• [Set exercise]: Can you transcribe the sheep farm profile word for word, from "Farmers don’t always" up to and including "fade to gray."?

Takeaway: Olga Elder’s love of cheese made from sheep’s milk came led her to raising sheep on her 50+ acre historic farm outside Burlington, North Carolina. Despite the endurance and optimism required to farm, she and her husband, John, consider themselves fortunate to do so.
Reading time: 3 min 52 sec
What I love about this farm: How they honor history and heritage on multiple levels and their appreciation of the farm life.
Farmers don’t always start with the passion for farming – sometimes it’s the love of the outputs that lead to the love of the inputs. In Olga’s case, it was her love of Manchego cheese (a specialty of Spain) that led to her love of sheep. In her 40s, she decided something in her life had to change, and she pivoted from the insurance business in Durham to farming west of Burlington.
Three heritage breeds of sheep are raised on their farm, the Navajo Churro, Corriedale, and Dorset. The name of their Navajo Churro ram, Chester Nez, honors the World War II Navajo code talker. We got a glimpse of him during the Piedmont Farm Tour, but he and his entourage were feeling a bit camera shy that day. Not so for the llamas that tend the herd and the rambunctious lambs. Some of the lambs were just a day old – Olga says the colors will fade with time, so the inky black lambs will fade to gray.

• [Listed entries]:
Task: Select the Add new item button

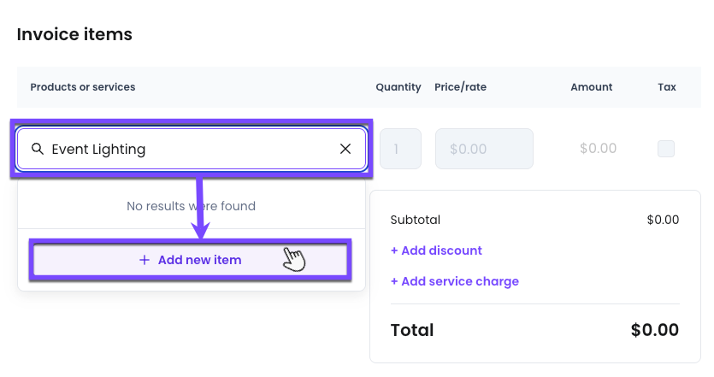Action: pos(190,260)
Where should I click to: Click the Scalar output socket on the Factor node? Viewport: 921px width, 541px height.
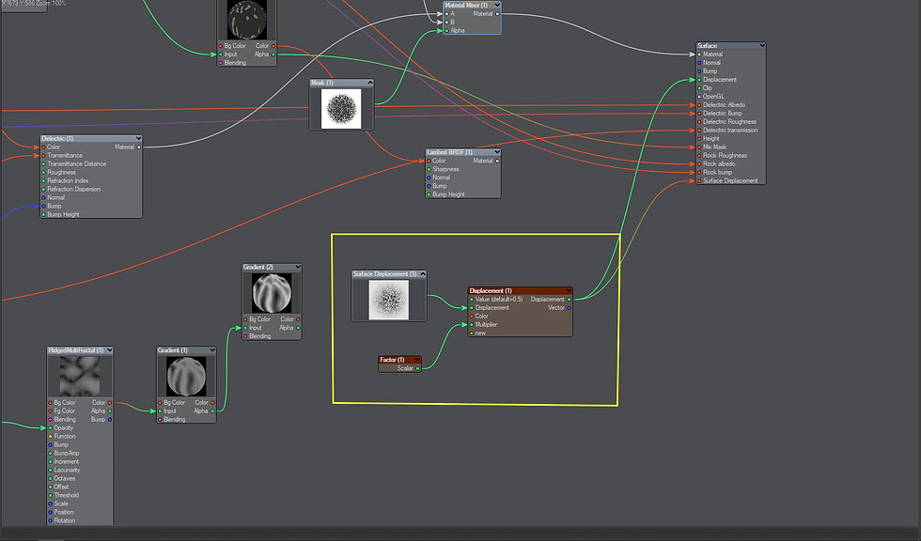point(418,368)
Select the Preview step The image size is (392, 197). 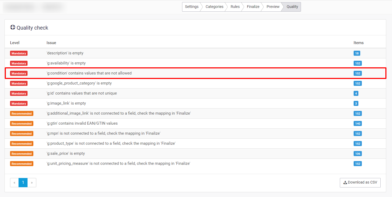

• [Answer for this exercise]:
Farmers don’t always start with the passion for farming – sometimes it’s the love of the outputs that lead to the love of the inputs. In Olga’s case, it was her love of Manchego cheese (a specialty of Spain) that led to her love of sheep. In her 40s, she decided something in her life had to change, and she pivoted from the insurance business in Durham to farming west of Burlington.
Three heritage breeds of sheep are raised on their farm, the Navajo Churro, Corriedale, and Dorset. The name of their Navajo Churro ram, Chester Nez, honors the World War II Navajo code talker. We got a glimpse of him during the Piedmont Farm Tour, but he and his entourage were feeling a bit camera shy that day. Not so for the llamas that tend the herd and the rambunctious lambs. Some of the lambs were just a day old – Olga says the colors will fade with time, so the inky black lambs will fade to gray.